◆ SELECTED EXTRACT

-- -- --

[PATCH 3/3] nvme-tcp: per-controller I/O workqueues

Mon Jul 8 07:41:37 PDT 2024

On 08/07/2024 15:48, Hannes Reinecke wrote:
> On 7/8/24 14:12, Sagi Grimberg wrote:
>>
>>
>> On 08/07/2024 10:10, Hannes Reinecke wrote:
>>> From: Hannes Reinecke <hare at suse.de>
>>>
>>> Implement per-controller I/O workqueues to reduce workqueue contention
>>> during I/O and improve I/O performance.
>>>
>>> Performance comparison:
>>>                 baseline rx/tx    blk-mq   multiple workqueues
>>> 4k seq write:  449MiB/s 480MiB/s 524MiB/s 540MiB/s
>>> 4k rand write: 410MiB/s 481MiB/s 524MiB/s 539MiB/s
>>> 4k seq read:   478MiB/s 481MiB/s 566MiB/s 582MiB/s
>>> 4k rand read:  547MiB/s 480MiB/s 511MiB/s 633MiB/s
>>
>> I am still puzzled by this one.
>>
>> This is for 2 controllers? or more?
>> It is intresting that the rand read sees higher boost from the seq read.

-- -- --

◆ INFORMATION SHOWN
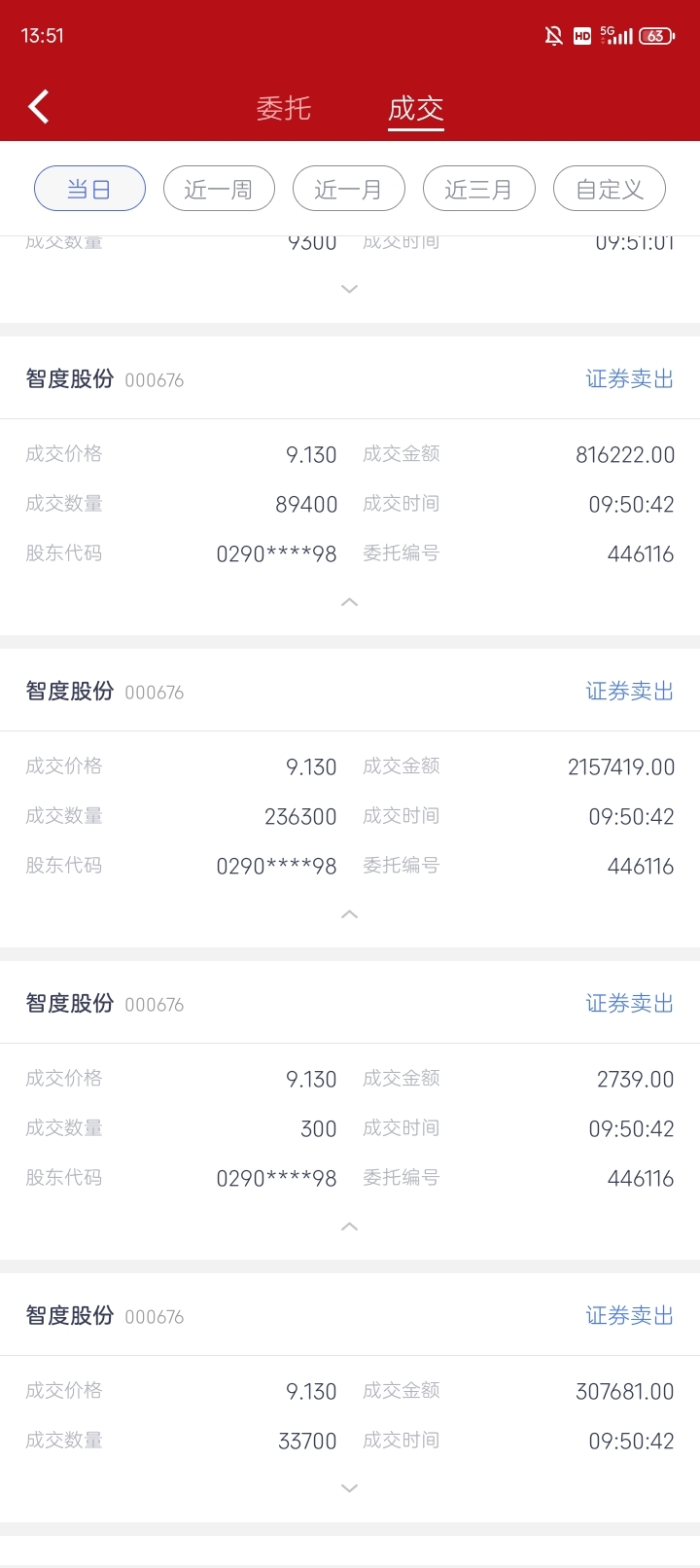This screenshot has width=700, height=1568.
Task: Pick the 近三月 filter
Action: (x=478, y=189)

-- -- --

◆ TASK LIST
1 > In the NVMe-TCP patch thread, what does the patch implement to reduce workqueue contention during I/O?
2 > Update the NVMe-TCP patch thread by writing it out again, starting at "[PATCH 3/3] nvme-tcp: per-controller" and ending at "improve I/O performance.", with "contention" changed to "pressure".
3 > Go on with the NVMe-TCP patch thread from its last line.

◆ OUTPUTS
1 > Per-controller I/O workqueues.

2 >
[PATCH 3/3] nvme-tcp: per-controller I/O workqueues

Mon Jul 8 07:41:37 PDT 2024

On 08/07/2024 15:48, Hannes Reinecke wrote:
> On 7/8/24 14:12, Sagi Grimberg wrote:
>>
>>
>> On 08/07/2024 10:10, Hannes Reinecke wrote:
>>> From: Hannes Reinecke <hare at suse.de>
>>>
>>> Implement per-controller I/O workqueues to reduce workqueue pressure
>>> during I/O and improve I/O performance.

3 >
>> Is this a nature of the SSD? What happens with null_blk ?
>>
> See the patchset description.
> Two controllers, one subsystem.

Can we try with null_blk as well?
Not that I'm dismissing the nvme numbers.

>
>> CCing Tejun. Is it possible that using two different workqueues
>> for a symmetrical workload is better than a single global workqueue?
>
> Yes, that is the implication.
> It might simply due to the fact that the number of workers in a 
> workqueue pool is limited to 512:
>
> workqueue.h:      WQ_MAX_ACTIVE           = 512,    /* I like 512, 
> better ideas? */
>
> so by using a workqueue per controller we effectively raise the number
> of possible workers. And we're reducing the concurrency between 
> controllers, as each controller can now schedule I/O independent on
> the other.
>
> Let me check what would happen if I increase MAX_ACTIVE ...

Umm, do you have concurrency of more than 512 active? you have 64 queues 
in your setup no.
Maybe I'm missing something...